Abraham ben Samuel Abulafia was one. Born in Aragon in 1240, he was taught the Torah and Talmud by his father after the family moved to Navarre. When Abulafia was 18, his father died, and the young man began wandering the world, eventually deciding to go to Israel and find the Ten Lost Tribes. Unfortunately, the Crusades had made a journey to Israel dangerous, so he returned to Europe, studied the Guide for the Perplexed of Maimonides, and started having visions.
He studied Kabbalah, and immersed himself in the Sefer Yetzirah, finding in it the path to perfection for a human being. In 1280 he went to Rome to convert Pope Nicholas III to Judaism. Hearing of his intention, the pope gave orders to burn the heretic. Before Abulafia reached Rome, he heard that Nicholas died of a stroke, so he returned to Messina, where he was imprisoned for a month by the Order of Friars Minor.
In Messina he is reported to have declared himself a prophet and the Messiah, which angered the local Jewish congregation. A letter against Abulafia written by the influential to Shlomo ben Aderet of Barcelona, who was making it his life's work to speak out against the rise of false Messiahs, helped put an end to Abulafia's career. Up until 1291 he was in Malta and writing his own works on meditation and symbolism, after which he disappears from records.

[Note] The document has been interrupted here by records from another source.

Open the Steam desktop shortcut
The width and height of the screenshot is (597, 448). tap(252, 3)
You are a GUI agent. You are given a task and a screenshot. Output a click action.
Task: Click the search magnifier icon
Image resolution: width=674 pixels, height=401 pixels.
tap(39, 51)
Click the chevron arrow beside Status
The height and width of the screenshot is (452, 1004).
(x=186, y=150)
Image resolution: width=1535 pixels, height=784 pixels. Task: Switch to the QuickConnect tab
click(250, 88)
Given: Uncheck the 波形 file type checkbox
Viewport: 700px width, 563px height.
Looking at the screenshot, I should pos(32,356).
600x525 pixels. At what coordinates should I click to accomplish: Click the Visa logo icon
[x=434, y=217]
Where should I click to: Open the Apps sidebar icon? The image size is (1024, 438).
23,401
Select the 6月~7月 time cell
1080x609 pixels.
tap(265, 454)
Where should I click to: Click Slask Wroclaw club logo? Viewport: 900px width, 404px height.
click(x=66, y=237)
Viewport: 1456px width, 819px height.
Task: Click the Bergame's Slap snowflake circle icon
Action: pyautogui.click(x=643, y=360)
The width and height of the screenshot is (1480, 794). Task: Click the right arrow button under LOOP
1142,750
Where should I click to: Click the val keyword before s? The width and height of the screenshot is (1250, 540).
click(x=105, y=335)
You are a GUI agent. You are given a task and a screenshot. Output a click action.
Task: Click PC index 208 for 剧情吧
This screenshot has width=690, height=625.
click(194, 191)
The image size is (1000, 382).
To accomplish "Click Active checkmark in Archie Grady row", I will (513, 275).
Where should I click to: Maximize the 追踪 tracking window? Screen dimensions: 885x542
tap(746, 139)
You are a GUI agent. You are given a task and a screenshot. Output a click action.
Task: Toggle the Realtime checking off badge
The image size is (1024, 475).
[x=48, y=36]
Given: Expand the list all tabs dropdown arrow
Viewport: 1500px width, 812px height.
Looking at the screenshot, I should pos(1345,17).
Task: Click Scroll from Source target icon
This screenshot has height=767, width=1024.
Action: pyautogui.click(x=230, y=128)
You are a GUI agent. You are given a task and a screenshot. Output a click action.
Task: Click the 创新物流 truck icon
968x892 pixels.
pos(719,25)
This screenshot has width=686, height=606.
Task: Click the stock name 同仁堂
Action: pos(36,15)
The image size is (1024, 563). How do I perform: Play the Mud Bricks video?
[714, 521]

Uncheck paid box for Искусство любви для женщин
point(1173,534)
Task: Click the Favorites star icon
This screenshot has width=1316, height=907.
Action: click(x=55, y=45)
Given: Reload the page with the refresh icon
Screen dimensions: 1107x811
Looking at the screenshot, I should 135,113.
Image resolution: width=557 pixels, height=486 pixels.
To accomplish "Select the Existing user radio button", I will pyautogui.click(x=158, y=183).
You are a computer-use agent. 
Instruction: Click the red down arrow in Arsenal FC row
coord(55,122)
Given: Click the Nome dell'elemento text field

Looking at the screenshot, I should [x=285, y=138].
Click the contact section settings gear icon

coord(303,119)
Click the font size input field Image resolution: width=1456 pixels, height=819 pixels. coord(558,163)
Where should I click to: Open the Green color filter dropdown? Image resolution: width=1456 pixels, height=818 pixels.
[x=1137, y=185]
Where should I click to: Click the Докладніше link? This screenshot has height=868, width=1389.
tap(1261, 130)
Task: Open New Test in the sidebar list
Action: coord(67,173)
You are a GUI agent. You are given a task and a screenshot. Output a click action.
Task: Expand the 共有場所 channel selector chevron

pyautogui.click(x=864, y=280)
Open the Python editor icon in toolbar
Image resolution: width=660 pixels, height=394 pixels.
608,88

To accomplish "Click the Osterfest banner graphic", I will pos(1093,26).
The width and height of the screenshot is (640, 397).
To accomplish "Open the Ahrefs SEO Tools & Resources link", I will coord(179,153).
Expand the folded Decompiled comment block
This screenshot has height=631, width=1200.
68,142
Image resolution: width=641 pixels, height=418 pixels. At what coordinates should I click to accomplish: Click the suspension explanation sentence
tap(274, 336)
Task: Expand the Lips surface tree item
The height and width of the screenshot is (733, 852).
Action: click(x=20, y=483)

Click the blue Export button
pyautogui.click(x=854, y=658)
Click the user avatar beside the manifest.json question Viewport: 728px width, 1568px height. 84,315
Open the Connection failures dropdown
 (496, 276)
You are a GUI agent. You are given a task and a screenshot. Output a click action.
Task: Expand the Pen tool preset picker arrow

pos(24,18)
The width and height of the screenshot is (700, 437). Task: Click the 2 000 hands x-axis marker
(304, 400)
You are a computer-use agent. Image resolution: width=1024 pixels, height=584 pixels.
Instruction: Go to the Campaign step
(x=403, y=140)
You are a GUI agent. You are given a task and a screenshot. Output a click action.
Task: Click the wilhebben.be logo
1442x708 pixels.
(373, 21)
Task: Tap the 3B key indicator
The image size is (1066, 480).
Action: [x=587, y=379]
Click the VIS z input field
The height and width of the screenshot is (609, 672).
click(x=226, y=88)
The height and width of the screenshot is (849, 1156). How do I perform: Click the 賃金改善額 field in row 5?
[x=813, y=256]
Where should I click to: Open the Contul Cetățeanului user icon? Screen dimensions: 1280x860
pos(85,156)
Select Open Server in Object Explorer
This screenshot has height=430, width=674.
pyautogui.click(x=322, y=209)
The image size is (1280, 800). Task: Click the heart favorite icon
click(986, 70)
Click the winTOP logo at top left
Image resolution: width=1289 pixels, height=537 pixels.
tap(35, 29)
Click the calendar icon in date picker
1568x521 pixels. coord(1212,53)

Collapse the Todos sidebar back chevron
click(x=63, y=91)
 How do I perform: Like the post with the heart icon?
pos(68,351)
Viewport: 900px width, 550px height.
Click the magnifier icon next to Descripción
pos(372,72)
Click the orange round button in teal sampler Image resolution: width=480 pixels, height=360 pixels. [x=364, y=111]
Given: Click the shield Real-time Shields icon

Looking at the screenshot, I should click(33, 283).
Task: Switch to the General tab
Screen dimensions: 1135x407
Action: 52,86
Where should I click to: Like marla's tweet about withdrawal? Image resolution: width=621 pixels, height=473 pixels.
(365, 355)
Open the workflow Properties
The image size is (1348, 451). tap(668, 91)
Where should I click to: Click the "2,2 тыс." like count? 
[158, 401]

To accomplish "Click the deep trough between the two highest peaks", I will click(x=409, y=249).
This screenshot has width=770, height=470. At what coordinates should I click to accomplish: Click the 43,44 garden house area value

The other major "Messiah" of this century was Nissim ben Abraham, whom we discussed in the story of Abner of Burgos.
It is interesting that there was enough concern about false Messiahs that Shlomo ben Aderet had a career about denouncing and disproving them. Let's take a look at Shlomo next.
(The illustration is from William Holman Hunt's 1860 "The Finding of the Saviour in the Temple.")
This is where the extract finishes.